Let Vector_1=[Column (1 &-2&1)],Vector_2=[Column(2&-1&1)],Vector_3=[Column(-2&... Let Vector_1=[Column (1 &-2&1)],Vector_2=[Column(2&-1&1)],Vector_3=[Column(-2&-2&0)],Vector_4=[Column(1&-2&-2)].

Show that S={Vector_1,Vector_2,Vector_3,Vector_4} is linearly dependent.

Show that Vector_3 can be written as a linear combination of Vector_1,Vector_2 and Vector_4.

Show that T={Vector_1,Vector_2,Vector_4} is linearly independent.

Show that the set of all linear combinations of vectors from S is the same as the set of all linear combinations of vectors from T.

Answer 1

Let the given 4 vectors be denoted by v₁,v₂,v₃,v₄ respectively.

1. We know that dimension of R³ is 3. Therefore, the set S = { v₁,v₂,v₃,v₄ } is linearly dependent.

2. Let A be the 3x4 matrix with the given 4 vectors as columns.
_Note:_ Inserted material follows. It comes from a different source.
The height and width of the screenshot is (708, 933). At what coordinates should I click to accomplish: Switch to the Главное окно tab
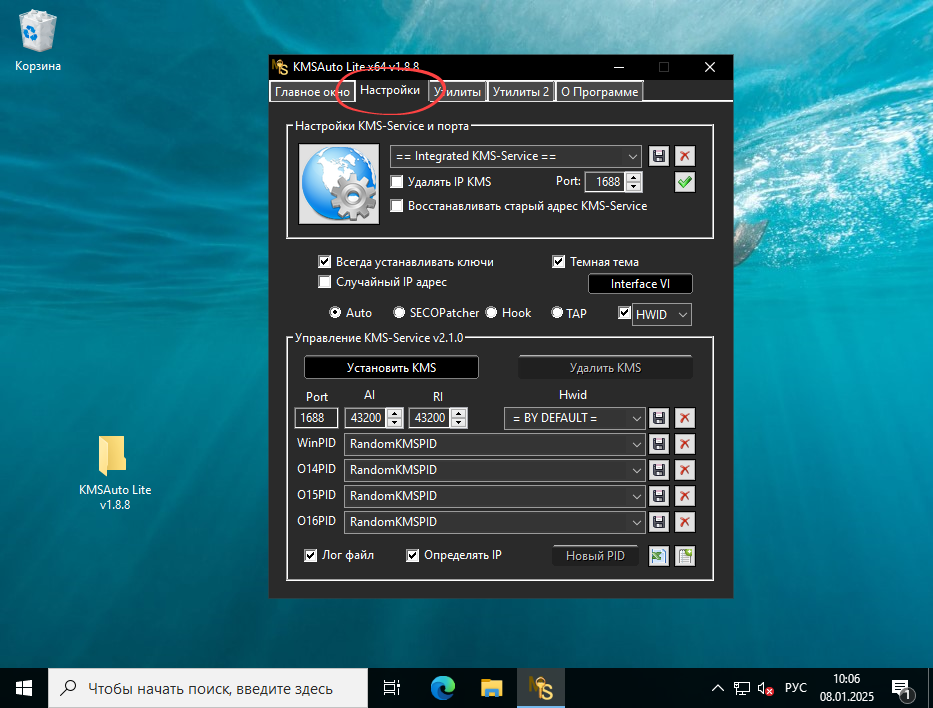(x=311, y=92)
Then A =

1	2	-2	1
-2	-1	-2	-2
1	1	0	-2

The RREF of A is

1	0	2	0
0	1	-2	0
0	0	0	1

This implies that v₃ = 2v₁-2v₂+0v₄ . Thus, the 3^rd vector v₃ is a linear combination of v₁,v₂,v₄.

3. It may be observed from the RREF of A that the 1^st, 2^nd and 4^th columns of A are linearly independent as none of these can be expressed as linear combinations/scalar multiples of other columns. Therefore, the set T = { v₁,v₂,v₃} is linearly independent.

4. Since v₃ = 2v₁-2v₂+0v₄, hence every linear combination of v₁,v₂,v₃,v₄ is a linear combination of v₁,v₂,v₄. e.g. av₁+bv₂+cv₃+dv₄ = av₁+bv₂+dv₄ +c(2v₁-2v₂ ) = (a+2c)v₁+(b-2c)v₂+ dv₄.( here, a,b,c,d are arbitrary real numbers).